Friday 14 September 2018

The world turned upside-down



Ibn 'Arabi refers to The Reality, meaning (as far as I can tell) that God is objectively real and implying that our subjective states are just that - their reality is partial and dependent on something larger.

In our post-Enlightenment world we tend to view the world the other way up, as though our subjective beliefs were the touchstone of reality. We see, as St Paul says, 'through a glass darkly.' Or as Xenophanes has it, 'Only the gods see things as they are, but for us it is a woven web of guesses' (cited in Popper, The World of Parmenides). We are so habituated to seeing the world as it were upside-down that we take materialist explanations (chemical changes in the brain etc.) as more real than the experiences themselves. We think we are phenomenologists but our post-Enlightenment discourse is full of mechanistic hypothesis.

It is difficult to think outside the materialist paradigm. If we met something greater than ourselves we would reduce that to a chemical change in the brain, even though we know that experience forms and reforms the brain through neural plasticity. Causation works in both directions. Delusions and hallucinations occur, but not everything that we experience is illusory. Sometimes we don't know which way is up.
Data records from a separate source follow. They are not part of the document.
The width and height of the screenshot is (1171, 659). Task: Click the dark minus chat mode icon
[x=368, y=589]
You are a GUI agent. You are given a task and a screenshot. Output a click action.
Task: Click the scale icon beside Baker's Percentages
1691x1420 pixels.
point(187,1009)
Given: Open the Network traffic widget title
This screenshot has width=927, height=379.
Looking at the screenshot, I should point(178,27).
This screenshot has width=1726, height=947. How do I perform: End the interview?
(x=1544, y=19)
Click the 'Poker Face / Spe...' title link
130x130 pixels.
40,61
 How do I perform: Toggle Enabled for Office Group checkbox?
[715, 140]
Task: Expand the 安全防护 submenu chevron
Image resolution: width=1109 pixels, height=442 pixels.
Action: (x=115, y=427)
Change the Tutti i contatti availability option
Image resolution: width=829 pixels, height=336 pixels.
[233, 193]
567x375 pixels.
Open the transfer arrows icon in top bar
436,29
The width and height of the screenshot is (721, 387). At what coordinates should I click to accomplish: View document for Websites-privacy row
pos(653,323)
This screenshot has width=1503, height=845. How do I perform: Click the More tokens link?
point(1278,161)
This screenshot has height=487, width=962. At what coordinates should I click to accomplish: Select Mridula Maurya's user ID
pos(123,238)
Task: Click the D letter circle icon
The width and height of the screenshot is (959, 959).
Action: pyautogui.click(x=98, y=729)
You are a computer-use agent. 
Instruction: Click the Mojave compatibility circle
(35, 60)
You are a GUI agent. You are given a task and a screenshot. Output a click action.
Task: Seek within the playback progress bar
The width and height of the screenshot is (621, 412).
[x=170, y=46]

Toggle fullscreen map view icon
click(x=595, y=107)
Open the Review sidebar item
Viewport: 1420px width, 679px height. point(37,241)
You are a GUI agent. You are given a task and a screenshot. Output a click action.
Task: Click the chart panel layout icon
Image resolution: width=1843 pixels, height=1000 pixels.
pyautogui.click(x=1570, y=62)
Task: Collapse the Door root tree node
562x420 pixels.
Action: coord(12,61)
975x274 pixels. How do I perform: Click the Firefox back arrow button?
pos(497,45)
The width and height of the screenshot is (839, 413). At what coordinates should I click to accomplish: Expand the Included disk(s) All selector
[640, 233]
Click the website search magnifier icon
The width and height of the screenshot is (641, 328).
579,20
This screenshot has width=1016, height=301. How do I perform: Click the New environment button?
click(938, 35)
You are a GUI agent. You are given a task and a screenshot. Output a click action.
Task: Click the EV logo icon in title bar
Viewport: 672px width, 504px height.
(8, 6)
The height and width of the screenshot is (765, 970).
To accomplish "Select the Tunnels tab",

For this reason we don't understand Parmenides. His Way of Truth is his approach to reality, and his Way of Illusion (a reputedly large work now mostly lost) described what we would think of as science.

Does that mean we should abandon science? Assuredly not, because that which belongs in the material realm can correctly be dealt with by the methods of the material realm. Fantastical notions are still subject to appropriate demolition.